Scesi dalla barca, la gente subito lo riconobbe e, accorrendo da tutta quella regione, cominciarono a portargli sulle barelle i malati, dovunque udivano che egli si trovasse.
E là dove giungeva, in villaggi o città o campagne, deponevano i malati nelle piazze e lo supplicavano di poter toccare almeno il lembo del suo mantello; e quanti lo toccavano venivano salvati." (Mc 6,53-56)










"La gente subito lo riconobbe e, accorrendo da tutta quella regione, cominciarono a portargli sulle barelle i malati, dovunque udivano che egli si trovasse."


Ecco, mio Re, continuiamo sempre a fare così.
Appena ti riconosciamo in casa di una qualche tua amica o tuo amico che ti è particolarmente caro, perché docile e mansueto al tuo amore, allora subito andiamo e ti portiamo i nostri malati e le nostre malattie.
E non ascoltiamo quello che ci dici.
Non ascoltiamo l'unico medicina che ci guarisce davvero.
Ci muoviamo dalle nostre case, dalle nostre finestre, dalle nostre chiese e andiamo dove sappiamo che ti sei fermato a vivere e ti chiediamo di guarirci.
Per ciascuno di noi la nostra malattia è la più importante. Spesso ti chiediamo di guarire qualche nostro amico o amica.
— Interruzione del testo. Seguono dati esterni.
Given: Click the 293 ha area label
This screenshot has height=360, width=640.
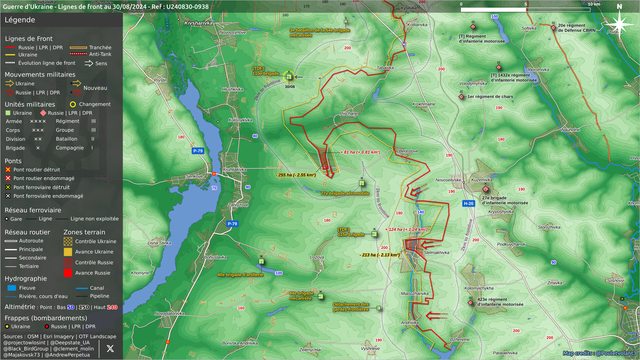Looking at the screenshot, I should [x=297, y=175].
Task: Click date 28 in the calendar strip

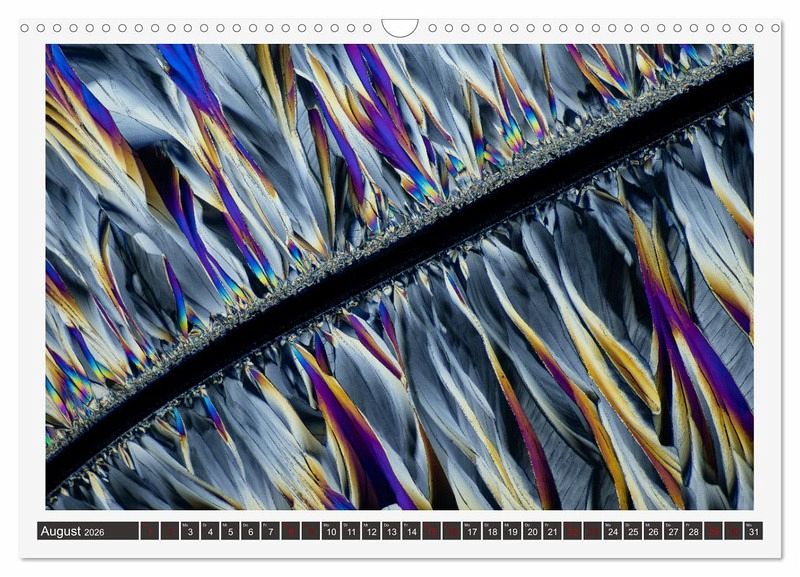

Più di rado ci muoviamo per qualche estraneo, ma facciamo anche questo.
E tuttavia ti chiediamo solo di guarirci, ti invochiamo contro il nostro male e così non ascoltiamo quello che ci stai dicendo.
Non ascoltiamo la tua voce che ci dice piano che solo se ti ascoltiamo e ti seguiamo, soltanto se siamo docili e mansueti al tuo amore, solo così viviamo.